About forty gay and lesbian Adventists attended the Kampmeeting in Arizona. The most emotional experience there was telling, and listening to, personal narratives, which were dubbed “the horror stories.” One person after another told of the isolation each had felt because almost all had been convinced that he or she was the only gay Adventist in the world; of years of unavailing struggle and unanswered prayer for a miracle that would make them heterosexual; of overwhelming guilt and self-rejection; of consequent difficulty in establishing relationships; of promiscuous patterns and more guilt; of rejection by their families and estrangement from their congregations. Since they had been taught that it was impossible to be both Christian and gay, but had found themselves irretrievably gay, they had despaired because they assumed that they were eternally lost — some had been told that homosexuality was the unpardonable sin. Many told of being bullied, some of being attacked. Some told how deep depression had led to suicide attempts. Almost everyone had found no one within the church to whom they could turn for help; those who had sought counseling there had met platitudes, such as, “It’s only a phase. Pray about it, date a girl, and get married — everything will turn out all right.” But the stories of those who had married were especially poignant, with guilt and defeat within their marriage relationships and sorrow over ultimate estrangement from their children.

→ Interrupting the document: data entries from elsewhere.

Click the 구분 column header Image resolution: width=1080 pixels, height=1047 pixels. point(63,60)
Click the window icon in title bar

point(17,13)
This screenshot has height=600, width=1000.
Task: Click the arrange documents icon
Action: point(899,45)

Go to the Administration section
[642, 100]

The biblical scholars concluded, as a result of their study in advance of the Kampmeeting, that the Bible was silent about persons with a homosexual orientation and that the little it said there was directed to heterosexuals involved in pagan fertility rites or having same-sex fun on the side. They were deeply moved by the personal stories they heard. They argued that homosexuals, like heterosexuals, were called to faithfulness within a committed relationship and to chastity outside of such a relationship. The biblical proscriptions were also the same for homosexuals as for heterosexuals: sexual exploitation, promiscuity, rape, and temple prostitution. Wilson may not have anticipated such an accepting response.

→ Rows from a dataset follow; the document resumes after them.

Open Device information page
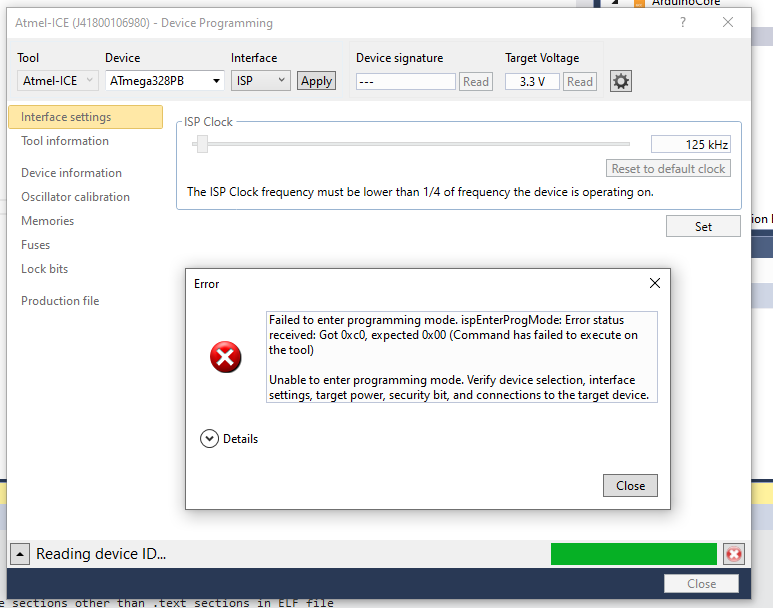The height and width of the screenshot is (608, 773). pyautogui.click(x=71, y=173)
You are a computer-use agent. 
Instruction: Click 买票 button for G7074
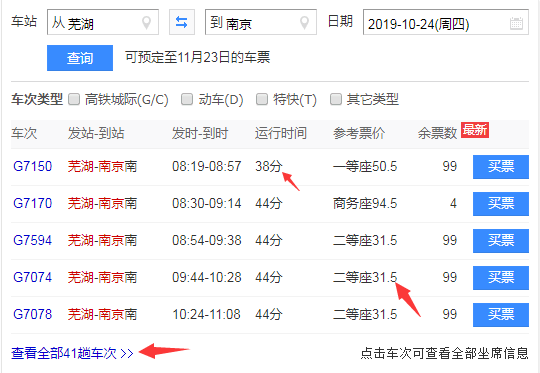point(501,278)
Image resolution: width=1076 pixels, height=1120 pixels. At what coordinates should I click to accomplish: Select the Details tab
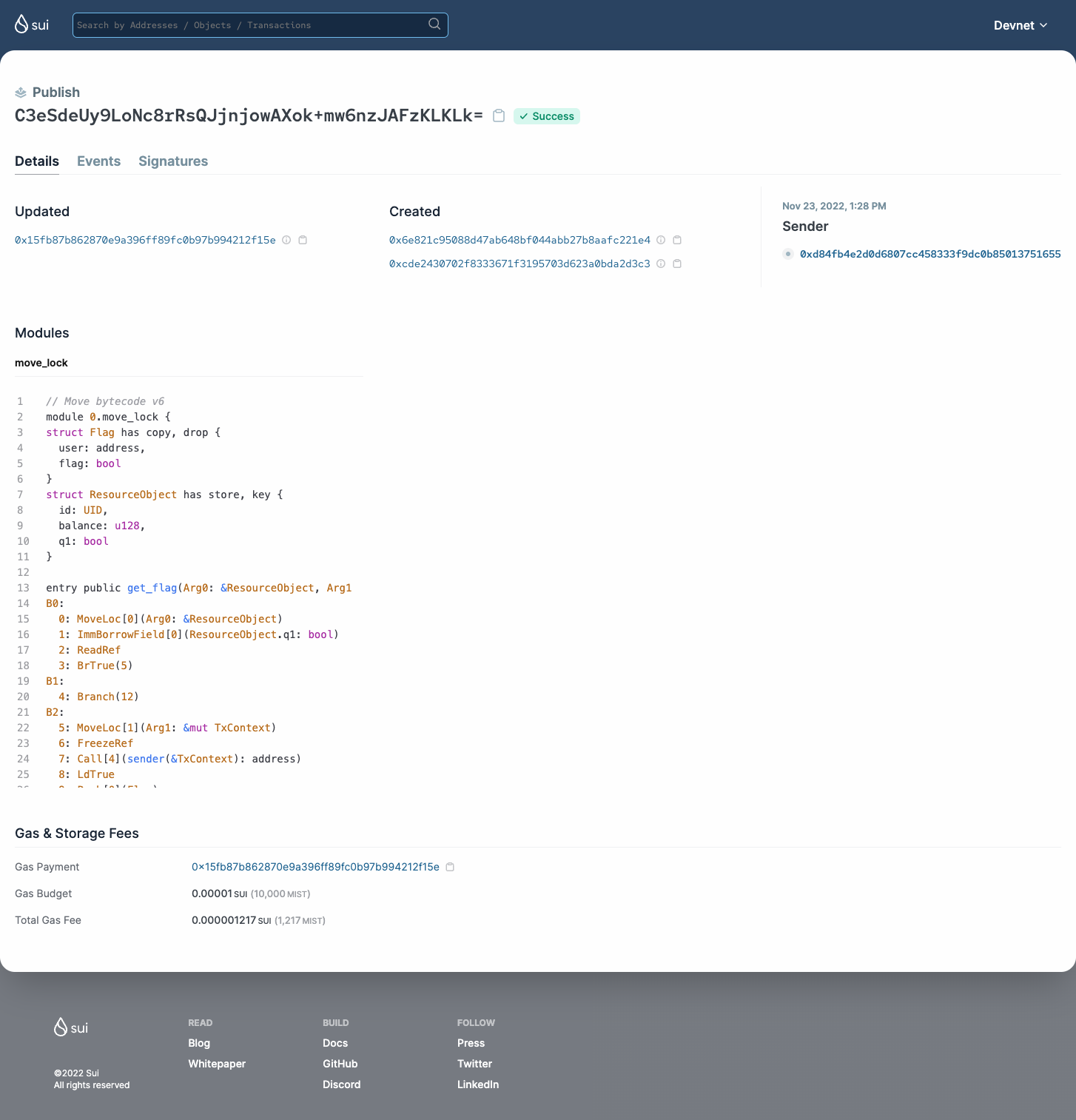coord(37,161)
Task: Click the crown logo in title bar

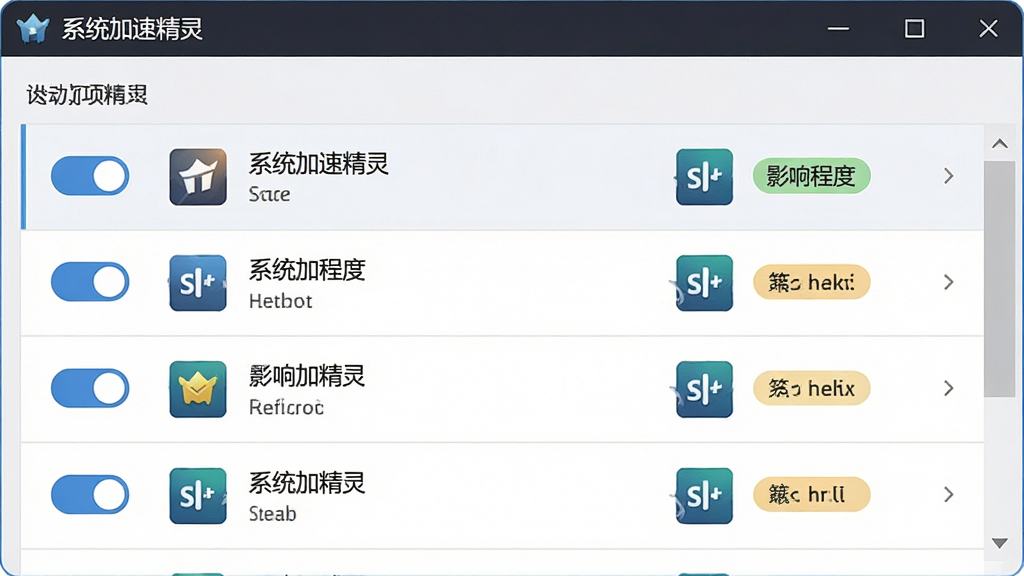Action: 33,29
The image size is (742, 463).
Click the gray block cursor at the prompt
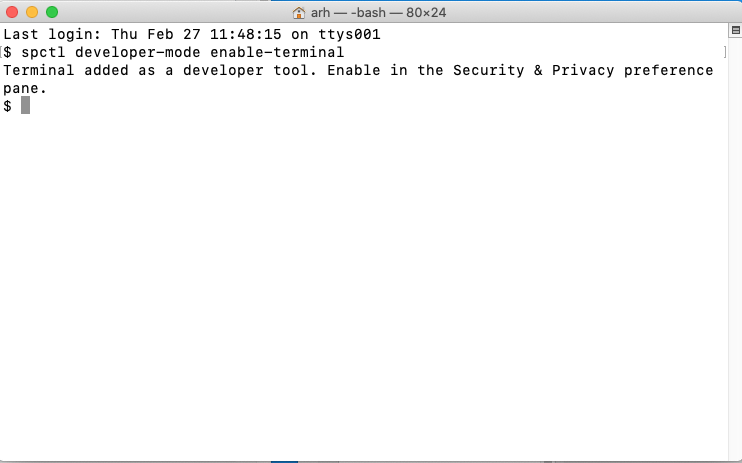click(26, 105)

These scholars also drew up recommendations for the church leadership. However, these were forgotten when the attention of the church focused on the aftermath of the firing of Dr. Desmond Ford after his trial, held at Glacier View, Colorado, the week following the Kampmeeting, and were buried when a letter campaign, orchestrated by a right-wing publication, queried whether the participation of GC-sponsored clergy in a homosexual “kampmeeting” indicated that the denomination had “accepted homosexuality.” At its Spring Council in 1981, the church leaders explicitly rejected Kinship:

“The problem of homosexuality in the church was discussed, emphasizing the need to help those who are enslaved by this perversion to find deliverance …It is not possible for the church to condone practicing homosexuals …The efforts of the church must be focused on individuals, rather than groups, who desire help and deliverance …We cannot negotiate with organized groups who refer to themselves as SDA gays and lesbians, and we cannot establish “diplomatic relations” with corporations which in the minds of most people, would be considered as recognition and official endorsement of a deviant philosophy and lifestyle. Counsel will be sought as to what appropriate action can be taken to prevent such groups from using the name of the church.”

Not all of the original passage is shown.